Monday, November 28, 2016

Interval arithmetic and practical lattice reduction

IALatRed in a Nutshell

Lattice reduction is fundamental in computational number theory and in computer science, especially in cryptography. The celebrated Lenstra–Lenstra–Lovász reduction algorithm (called LLL or L3) has been improved in many ways through the past decades and remains one of the central tool for reducing lattice basis. In particular, its floating-point variants — where the long-integer arithmetic required by Gram–Schmidt orthogonalization is replaced by floating-point arithmetic — are now the fastest known. Yet, the running time of these floating-point versions is mostly determined by the precision needed to perform sound computations: theoretical lower bounds are large whereas the precision actually needed on average is much lower. IALatRed is a proof-of-concept of an adaptive precision version of LLL, one of its variant Potential-LLL and the BKZ reduction. In these algorithms, floating-point arithmetic is replaced by Interval Arithmetic. The certification property of interval arithmetic enables runtime detection of precision defects in numerical computations and accordingly, makes it possible to run the reduction algorithms with guaranteed nearly optimal precision. As such, these adaptive reduction algorithms run faster than the state-of-the-art implementations, while still being provable.

A brief history of lattice reduction

Lattices are defined as additive discrete subgroups of $\mathbb{R}^n$,  i.e. the integer span $L(\mathbf{b_1}, \ldots \mathbf{b_d}) = \bigoplus_{i=1}^d \mathbb{Z} \mathbf{b_i}$ of a linearly independent family of vectors $\mathbf{b_1}, \ldots, \mathbf{b_d}$ in $\mathbb{R}^n$. Such a family is called a basis of the lattice, and is not unique. Nevertheless, all the bases of a given lattice have the same number of elements, $d$, which is called the *dimension* of the lattice. Among the infinite number of different bases of a n-dimensional lattice with $n\geq 2$, some have interesting properties,  such as having reasonably small vectors and low orthogonality defect. Finding such reduced bases is the goal of *lattice reduction* theory and has been crucial in several fields of computer science and mathematics, especially in cryptology. For instance, lattices have been used to break many public-key cryptosystems in the last decades,  including knapsack cryptosystems or RSA in specific settings thanks to Coppersmith's method.

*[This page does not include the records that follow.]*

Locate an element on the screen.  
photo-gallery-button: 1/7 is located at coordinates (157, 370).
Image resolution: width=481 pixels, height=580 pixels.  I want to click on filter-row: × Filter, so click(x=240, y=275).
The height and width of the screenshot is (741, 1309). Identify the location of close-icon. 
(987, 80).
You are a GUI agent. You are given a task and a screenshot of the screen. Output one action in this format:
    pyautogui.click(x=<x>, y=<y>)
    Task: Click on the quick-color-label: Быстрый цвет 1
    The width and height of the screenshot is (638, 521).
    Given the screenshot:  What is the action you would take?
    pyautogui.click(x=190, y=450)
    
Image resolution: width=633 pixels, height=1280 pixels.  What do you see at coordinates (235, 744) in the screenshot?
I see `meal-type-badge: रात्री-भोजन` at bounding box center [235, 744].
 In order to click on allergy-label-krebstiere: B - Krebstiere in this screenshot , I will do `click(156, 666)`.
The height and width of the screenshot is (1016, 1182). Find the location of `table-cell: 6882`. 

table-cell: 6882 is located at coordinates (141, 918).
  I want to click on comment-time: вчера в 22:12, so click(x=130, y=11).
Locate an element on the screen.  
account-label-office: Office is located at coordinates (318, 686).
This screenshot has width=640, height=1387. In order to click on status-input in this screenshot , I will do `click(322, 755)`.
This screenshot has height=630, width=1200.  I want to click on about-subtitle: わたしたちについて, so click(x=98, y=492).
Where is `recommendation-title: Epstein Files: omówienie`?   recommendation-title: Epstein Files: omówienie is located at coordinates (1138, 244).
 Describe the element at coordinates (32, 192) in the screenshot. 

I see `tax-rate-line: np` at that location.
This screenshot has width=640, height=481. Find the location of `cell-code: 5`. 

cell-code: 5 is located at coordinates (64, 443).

The problem of finding good bases goes back to the early works of Lagrange and Gauss, for dimension two lattices, and the introduction of the Gauss algorithm, even though first introduced by Lagrange. This procedure can be seen as a 2-dimensional extension of the well-known Euclid algorithm for computing the greatest common divisor of two integers. In 1850, Hermite published the first reduction algorithm for arbitrary dimension. A century later, in 1982, Lenstra, Lenstra and Lovász designed the LLL algorithm, with the polynomial factorization problem as an application, after the celebrated work of Lenstra on integer programming. This algorithm is a milestone in the history of lattice reduction algorithms, being the first algorithm whose running-time is polynomial, for arbitrary dimension. This work has been improved in multiple ways among others by Kaltofen, Schnorr, and Gama and Nguyen, decreasing the time complexity or improving the quality of the reduction.


 A bird's eye view on Interval Arithmetic

Interval arithmetic is a representation of reals by intervals — whose endpoints are floating-point numbers — that contain them. Arithmetic operations, in particular the basic operations $+$, $-$, $\times$ , $\div$ can be redefined in this context. The main interest of this representation lies in its certification property:  if real numbers are represented by intervals, the interval resulting from the evaluation of an algebraic expression contains the exact value of the evaluated expression.

If the birth of Lattice Reduction is well-dated, it is not the case of Interval Arithmetic. For some authors, it has been introduced by R. Moore in 1962 in his PhD thesis. For others it can be dated back in 1958 in an article of T. Sunaga which describes an algebraic interpretation of the lattice of real intervals, or even sooner in 1931 as a proposal in the PhD thesis of R.C. Young at Cambridge. Nonetheless its development and industrial applications have to wait for 1980, and the momentum of U. Kulisch in Karlsruhe, leading IBM to develop a specific instruction set and a compiler natively integrating Interval Arithmetic.  Its main asset — calculating directly on sets — is nowadays used to deterministically determine the global extrema of a continuous function or determining the zeroes of a function and proving their existence. Another application of Interval Arithmetic is to be able to detect lack of precision at run-time of numerical algorithms, thanks to the guarantees it provides on computations.

Mixing the two of them: IALatred

This last application can lead to the design of adaptive precision numerical algorithms. In particular e  transformed the celebrated LLL algorithm  into an adaptive precision version, leading to design a provable reduction algorithm which in some cases even run faster than the state-of-the-art standard FpLLL of D. Stehle et al. We also applied this technique to a stronger variant of LLL, called Potential-LLL, first  introduced by Fontain et al., with similar results, as well as the stronger BKZ algorithm.